- **YOUR GOAL**:
Convert every line of the records below into a Markdown table with two columns, Row and Line. Number each row and omit blank lines.

===== THE RECORDS =====

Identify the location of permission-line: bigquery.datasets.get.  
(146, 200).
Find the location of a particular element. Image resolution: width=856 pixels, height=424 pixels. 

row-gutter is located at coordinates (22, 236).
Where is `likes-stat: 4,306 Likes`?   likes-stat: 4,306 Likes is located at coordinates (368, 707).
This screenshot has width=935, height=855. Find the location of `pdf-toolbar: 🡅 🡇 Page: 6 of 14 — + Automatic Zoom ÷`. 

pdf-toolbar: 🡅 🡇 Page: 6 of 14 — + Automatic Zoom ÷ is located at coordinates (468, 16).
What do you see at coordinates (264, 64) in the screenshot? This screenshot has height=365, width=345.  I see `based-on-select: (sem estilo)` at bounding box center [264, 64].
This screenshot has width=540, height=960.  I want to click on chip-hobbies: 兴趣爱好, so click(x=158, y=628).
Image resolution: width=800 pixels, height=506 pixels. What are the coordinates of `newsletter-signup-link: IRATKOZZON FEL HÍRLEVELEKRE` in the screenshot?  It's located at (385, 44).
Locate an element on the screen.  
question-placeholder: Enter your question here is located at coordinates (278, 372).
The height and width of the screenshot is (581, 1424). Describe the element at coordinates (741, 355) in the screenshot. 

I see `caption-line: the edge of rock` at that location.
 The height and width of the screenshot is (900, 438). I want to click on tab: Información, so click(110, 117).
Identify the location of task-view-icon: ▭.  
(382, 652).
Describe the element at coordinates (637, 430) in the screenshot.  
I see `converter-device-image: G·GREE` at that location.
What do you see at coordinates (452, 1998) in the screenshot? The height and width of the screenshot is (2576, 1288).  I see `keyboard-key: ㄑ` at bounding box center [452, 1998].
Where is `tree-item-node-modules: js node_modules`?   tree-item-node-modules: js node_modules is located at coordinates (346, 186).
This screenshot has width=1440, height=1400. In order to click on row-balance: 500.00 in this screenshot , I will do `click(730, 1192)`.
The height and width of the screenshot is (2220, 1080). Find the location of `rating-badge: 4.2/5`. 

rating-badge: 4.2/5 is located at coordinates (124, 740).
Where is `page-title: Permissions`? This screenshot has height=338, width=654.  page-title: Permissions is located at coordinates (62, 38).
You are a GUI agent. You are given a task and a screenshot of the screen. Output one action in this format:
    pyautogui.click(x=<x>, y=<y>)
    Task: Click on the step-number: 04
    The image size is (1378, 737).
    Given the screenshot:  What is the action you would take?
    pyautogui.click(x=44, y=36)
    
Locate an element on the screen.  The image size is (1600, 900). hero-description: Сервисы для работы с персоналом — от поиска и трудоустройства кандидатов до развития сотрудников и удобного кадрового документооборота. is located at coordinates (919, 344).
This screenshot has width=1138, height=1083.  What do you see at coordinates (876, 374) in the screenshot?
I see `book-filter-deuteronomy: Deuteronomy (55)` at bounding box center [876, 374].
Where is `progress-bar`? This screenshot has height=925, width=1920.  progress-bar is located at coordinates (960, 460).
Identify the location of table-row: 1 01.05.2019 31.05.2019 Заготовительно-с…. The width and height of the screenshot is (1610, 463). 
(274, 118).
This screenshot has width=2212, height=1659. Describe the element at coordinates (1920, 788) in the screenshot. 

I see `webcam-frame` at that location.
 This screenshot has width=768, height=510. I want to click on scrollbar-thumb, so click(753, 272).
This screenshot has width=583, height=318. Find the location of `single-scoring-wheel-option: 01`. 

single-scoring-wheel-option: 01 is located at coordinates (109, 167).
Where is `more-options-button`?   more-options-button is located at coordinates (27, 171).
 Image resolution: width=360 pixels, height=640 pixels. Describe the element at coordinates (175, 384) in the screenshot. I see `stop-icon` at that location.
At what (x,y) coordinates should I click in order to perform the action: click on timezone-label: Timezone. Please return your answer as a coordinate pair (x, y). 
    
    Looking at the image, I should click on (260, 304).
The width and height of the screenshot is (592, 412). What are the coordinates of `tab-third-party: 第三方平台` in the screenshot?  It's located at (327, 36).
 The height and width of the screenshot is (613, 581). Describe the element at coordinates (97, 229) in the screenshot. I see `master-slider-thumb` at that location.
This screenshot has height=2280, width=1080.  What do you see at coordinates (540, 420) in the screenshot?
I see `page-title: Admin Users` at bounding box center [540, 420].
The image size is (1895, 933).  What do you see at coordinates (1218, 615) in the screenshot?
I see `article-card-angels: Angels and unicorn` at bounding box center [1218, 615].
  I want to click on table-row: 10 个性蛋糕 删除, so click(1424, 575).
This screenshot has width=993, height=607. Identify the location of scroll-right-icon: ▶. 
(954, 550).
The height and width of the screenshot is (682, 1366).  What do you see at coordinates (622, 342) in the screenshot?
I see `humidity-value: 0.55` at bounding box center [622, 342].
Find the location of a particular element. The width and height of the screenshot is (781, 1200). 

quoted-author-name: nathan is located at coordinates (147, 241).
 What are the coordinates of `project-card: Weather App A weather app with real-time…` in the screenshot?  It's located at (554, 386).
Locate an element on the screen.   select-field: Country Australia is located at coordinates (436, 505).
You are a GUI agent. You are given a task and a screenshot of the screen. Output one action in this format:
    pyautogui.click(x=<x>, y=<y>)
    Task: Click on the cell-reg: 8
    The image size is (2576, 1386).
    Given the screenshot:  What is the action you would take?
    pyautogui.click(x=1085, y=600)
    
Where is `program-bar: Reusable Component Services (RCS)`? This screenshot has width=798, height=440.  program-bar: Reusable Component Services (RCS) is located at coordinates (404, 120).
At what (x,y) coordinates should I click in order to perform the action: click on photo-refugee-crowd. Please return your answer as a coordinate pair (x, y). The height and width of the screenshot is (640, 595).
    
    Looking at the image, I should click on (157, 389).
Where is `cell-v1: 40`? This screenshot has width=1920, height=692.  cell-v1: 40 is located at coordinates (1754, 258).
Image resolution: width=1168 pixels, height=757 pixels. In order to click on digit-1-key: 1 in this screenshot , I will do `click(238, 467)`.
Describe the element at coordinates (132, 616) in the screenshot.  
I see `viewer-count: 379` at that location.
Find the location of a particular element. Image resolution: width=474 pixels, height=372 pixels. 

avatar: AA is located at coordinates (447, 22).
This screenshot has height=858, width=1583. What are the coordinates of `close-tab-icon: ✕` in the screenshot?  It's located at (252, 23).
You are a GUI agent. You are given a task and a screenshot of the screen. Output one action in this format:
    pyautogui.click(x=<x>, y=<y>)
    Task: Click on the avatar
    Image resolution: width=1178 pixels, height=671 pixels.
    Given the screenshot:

=====

- **RESPONSE BELOW**:
| Row | Line |
|---|---|
| 1 | Identify the location of permission-line: bigquery.datasets.get.   |
| 2 | (146, 200). |
| 3 | Find the location of a particular element. Image resolution: width=856 pixels, height=424 pixels.  |
| 4 | row-gutter is located at coordinates (22, 236). |
| 5 | Where is `likes-stat: 4,306 Likes`?   likes-stat: 4,306 Likes is located at coordinates (368, 707). |
| 6 | This screenshot has width=935, height=855. Find the location of `pdf-toolbar: 🡅 🡇 Page: 6 of 14 — + Automatic Zoom ÷`.  |
| 7 | pdf-toolbar: 🡅 🡇 Page: 6 of 14 — + Automatic Zoom ÷ is located at coordinates (468, 16). |
| 8 | What do you see at coordinates (264, 64) in the screenshot? This screenshot has height=365, width=345.  I see `based-on-select: (sem estilo)` at bounding box center [264, 64]. |
| 9 | This screenshot has width=540, height=960.  I want to click on chip-hobbies: 兴趣爱好, so click(x=158, y=628). |
| 10 | Image resolution: width=800 pixels, height=506 pixels. What are the coordinates of `newsletter-signup-link: IRATKOZZON FEL HÍRLEVELEKRE` in the screenshot?  It's located at (385, 44). |
| 11 | Locate an element on the screen.   |
| 12 | question-placeholder: Enter your question here is located at coordinates (278, 372). |
| 13 | The height and width of the screenshot is (581, 1424). Describe the element at coordinates (741, 355) in the screenshot.  |
| 14 | I see `caption-line: the edge of rock` at that location. |
| 15 |  The height and width of the screenshot is (900, 438). I want to click on tab: Información, so click(110, 117). |
| 16 | Identify the location of task-view-icon: ▭.   |
| 17 | (382, 652). |
| 18 | Describe the element at coordinates (637, 430) in the screenshot.   |
| 19 | I see `converter-device-image: G·GREE` at that location. |
| 20 | What do you see at coordinates (452, 1998) in the screenshot? The height and width of the screenshot is (2576, 1288).  I see `keyboard-key: ㄑ` at bounding box center [452, 1998]. |
| 21 | Where is `tree-item-node-modules: js node_modules`?   tree-item-node-modules: js node_modules is located at coordinates (346, 186). |
| 22 | This screenshot has width=1440, height=1400. In order to click on row-balance: 500.00 in this screenshot , I will do `click(730, 1192)`. |
| 23 | The height and width of the screenshot is (2220, 1080). Find the location of `rating-badge: 4.2/5`.  |
| 24 | rating-badge: 4.2/5 is located at coordinates (124, 740). |
| 25 | Where is `page-title: Permissions`? This screenshot has height=338, width=654.  page-title: Permissions is located at coordinates (62, 38). |
| 26 | You are a GUI agent. You are given a task and a screenshot of the screen. Output one action in this format: |
| 27 |     pyautogui.click(x=<x>, y=<y>) |
| 28 |     Task: Click on the step-number: 04 |
| 29 |     The image size is (1378, 737). |
| 30 |     Given the screenshot:  What is the action you would take? |
| 31 |     pyautogui.click(x=44, y=36) |
| 32 | Locate an element on the screen.  The image size is (1600, 900). hero-description: Сервисы для работы с персоналом — от поиска и трудоустройства кандидатов до развития сотрудников и удобного кадрового документооборота. is located at coordinates (919, 344). |
| 33 | This screenshot has width=1138, height=1083.  What do you see at coordinates (876, 374) in the screenshot? |
| 34 | I see `book-filter-deuteronomy: Deuteronomy (55)` at bounding box center [876, 374]. |
| 35 | Where is `progress-bar`? This screenshot has height=925, width=1920.  progress-bar is located at coordinates (960, 460). |
| 36 | Identify the location of table-row: 1 01.05.2019 31.05.2019 Заготовительно-с…. The width and height of the screenshot is (1610, 463).  |
| 37 | (274, 118). |
| 38 | This screenshot has width=2212, height=1659. Describe the element at coordinates (1920, 788) in the screenshot.  |
| 39 | I see `webcam-frame` at that location. |
| 40 |  This screenshot has width=768, height=510. I want to click on scrollbar-thumb, so click(753, 272). |
| 41 | This screenshot has width=583, height=318. Find the location of `single-scoring-wheel-option: 01`.  |
| 42 | single-scoring-wheel-option: 01 is located at coordinates (109, 167). |
| 43 | Where is `more-options-button`?   more-options-button is located at coordinates (27, 171). |
| 44 |  Image resolution: width=360 pixels, height=640 pixels. Describe the element at coordinates (175, 384) in the screenshot. I see `stop-icon` at that location. |
| 45 | At what (x,y) coordinates should I click in order to perform the action: click on timezone-label: Timezone. Please return your answer as a coordinate pair (x, y).  |
| 46 |     Looking at the image, I should click on (260, 304). |
| 47 | The width and height of the screenshot is (592, 412). What are the coordinates of `tab-third-party: 第三方平台` in the screenshot?  It's located at (327, 36). |
| 48 |  The height and width of the screenshot is (613, 581). Describe the element at coordinates (97, 229) in the screenshot. I see `master-slider-thumb` at that location. |
| 49 | This screenshot has height=2280, width=1080.  What do you see at coordinates (540, 420) in the screenshot? |
| 50 | I see `page-title: Admin Users` at bounding box center [540, 420]. |
| 51 | The image size is (1895, 933).  What do you see at coordinates (1218, 615) in the screenshot? |
| 52 | I see `article-card-angels: Angels and unicorn` at bounding box center [1218, 615]. |
| 53 |   I want to click on table-row: 10 个性蛋糕 删除, so click(1424, 575). |
| 54 | This screenshot has width=993, height=607. Identify the location of scroll-right-icon: ▶.  |
| 55 | (954, 550). |
| 56 | The height and width of the screenshot is (682, 1366).  What do you see at coordinates (622, 342) in the screenshot? |
| 57 | I see `humidity-value: 0.55` at bounding box center [622, 342]. |
| 58 | Find the location of a particular element. The width and height of the screenshot is (781, 1200).  |
| 59 | quoted-author-name: nathan is located at coordinates (147, 241). |
| 60 |  What are the coordinates of `project-card: Weather App A weather app with real-time…` in the screenshot?  It's located at (554, 386). |
| 61 | Locate an element on the screen.   select-field: Country Australia is located at coordinates (436, 505). |
| 62 | You are a GUI agent. You are given a task and a screenshot of the screen. Output one action in this format: |
| 63 |     pyautogui.click(x=<x>, y=<y>) |
| 64 |     Task: Click on the cell-reg: 8 |
| 65 |     The image size is (2576, 1386). |
| 66 |     Given the screenshot:  What is the action you would take? |
| 67 |     pyautogui.click(x=1085, y=600) |
| 68 | Where is `program-bar: Reusable Component Services (RCS)`? This screenshot has width=798, height=440.  program-bar: Reusable Component Services (RCS) is located at coordinates (404, 120). |
| 69 | At what (x,y) coordinates should I click in order to perform the action: click on photo-refugee-crowd. Please return your answer as a coordinate pair (x, y). The height and width of the screenshot is (640, 595). |
| 70 |     Looking at the image, I should click on (157, 389). |
| 71 | Where is `cell-v1: 40`? This screenshot has width=1920, height=692.  cell-v1: 40 is located at coordinates (1754, 258). |
| 72 | Image resolution: width=1168 pixels, height=757 pixels. In order to click on digit-1-key: 1 in this screenshot , I will do `click(238, 467)`. |
| 73 | Describe the element at coordinates (132, 616) in the screenshot.   |
| 74 | I see `viewer-count: 379` at that location. |
| 75 | Find the location of a particular element. Image resolution: width=474 pixels, height=372 pixels.  |
| 76 | avatar: AA is located at coordinates (447, 22). |
| 77 | This screenshot has height=858, width=1583. What are the coordinates of `close-tab-icon: ✕` in the screenshot?  It's located at (252, 23). |
| 78 | You are a GUI agent. You are given a task and a screenshot of the screen. Output one action in this format: |
| 79 |     pyautogui.click(x=<x>, y=<y>) |
| 80 |     Task: Click on the avatar |
| 81 |     Image resolution: width=1178 pixels, height=671 pixels. |
| 82 |     Given the screenshot: |